**SUPPLIED DATA**:
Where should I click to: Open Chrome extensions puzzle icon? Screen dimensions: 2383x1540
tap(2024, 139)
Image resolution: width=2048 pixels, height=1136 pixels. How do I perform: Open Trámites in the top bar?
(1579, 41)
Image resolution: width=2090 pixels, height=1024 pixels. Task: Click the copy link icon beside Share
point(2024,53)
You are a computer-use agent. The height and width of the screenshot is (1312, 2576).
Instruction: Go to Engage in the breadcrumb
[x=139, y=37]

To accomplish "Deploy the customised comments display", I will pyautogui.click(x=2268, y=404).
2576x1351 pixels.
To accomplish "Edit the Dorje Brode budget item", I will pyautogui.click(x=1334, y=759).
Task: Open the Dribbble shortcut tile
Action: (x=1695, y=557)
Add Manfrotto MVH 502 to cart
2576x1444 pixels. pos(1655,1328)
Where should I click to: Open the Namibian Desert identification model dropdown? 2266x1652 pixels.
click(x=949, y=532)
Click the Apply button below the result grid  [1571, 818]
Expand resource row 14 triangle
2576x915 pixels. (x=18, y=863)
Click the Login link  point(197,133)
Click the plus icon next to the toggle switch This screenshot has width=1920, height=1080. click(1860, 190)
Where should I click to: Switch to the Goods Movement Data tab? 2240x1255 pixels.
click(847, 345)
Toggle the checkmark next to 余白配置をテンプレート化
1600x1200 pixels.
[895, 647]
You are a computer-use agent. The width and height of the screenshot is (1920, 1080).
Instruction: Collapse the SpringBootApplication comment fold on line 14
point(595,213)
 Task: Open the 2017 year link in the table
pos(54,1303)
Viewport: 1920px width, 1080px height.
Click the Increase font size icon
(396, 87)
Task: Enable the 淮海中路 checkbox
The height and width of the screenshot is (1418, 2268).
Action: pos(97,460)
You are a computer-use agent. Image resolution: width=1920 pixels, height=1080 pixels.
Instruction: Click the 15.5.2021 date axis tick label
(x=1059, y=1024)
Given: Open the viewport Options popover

**YOUR TASK**: Repeat the data in its entirety, word for word.

**RESPONSE TO THE EXERCISE**:
Where should I click to: Open Chrome extensions puzzle icon? Screen dimensions: 2383x1540
tap(2024, 139)
Image resolution: width=2048 pixels, height=1136 pixels. How do I perform: Open Trámites in the top bar?
(1579, 41)
Image resolution: width=2090 pixels, height=1024 pixels. Task: Click the copy link icon beside Share
point(2024,53)
You are a computer-use agent. The height and width of the screenshot is (1312, 2576).
Instruction: Go to Engage in the breadcrumb
[x=139, y=37]

To accomplish "Deploy the customised comments display", I will pyautogui.click(x=2268, y=404).
2576x1351 pixels.
To accomplish "Edit the Dorje Brode budget item", I will pyautogui.click(x=1334, y=759).
Task: Open the Dribbble shortcut tile
Action: (x=1695, y=557)
Add Manfrotto MVH 502 to cart
2576x1444 pixels. pos(1655,1328)
Where should I click to: Open the Namibian Desert identification model dropdown? 2266x1652 pixels.
click(x=949, y=532)
Click the Apply button below the result grid  [1571, 818]
Expand resource row 14 triangle
2576x915 pixels. (x=18, y=863)
Click the Login link  point(197,133)
Click the plus icon next to the toggle switch This screenshot has width=1920, height=1080. click(1860, 190)
Where should I click to: Switch to the Goods Movement Data tab? 2240x1255 pixels.
click(847, 345)
Toggle the checkmark next to 余白配置をテンプレート化
1600x1200 pixels.
[895, 647]
You are a computer-use agent. The width and height of the screenshot is (1920, 1080).
Instruction: Collapse the SpringBootApplication comment fold on line 14
point(595,213)
 Task: Open the 2017 year link in the table
pos(54,1303)
Viewport: 1920px width, 1080px height.
Click the Increase font size icon
(396, 87)
Task: Enable the 淮海中路 checkbox
The height and width of the screenshot is (1418, 2268).
Action: pos(97,460)
You are a computer-use agent. Image resolution: width=1920 pixels, height=1080 pixels.
Instruction: Click the 15.5.2021 date axis tick label
(x=1059, y=1024)
Given: Open the viewport Options popover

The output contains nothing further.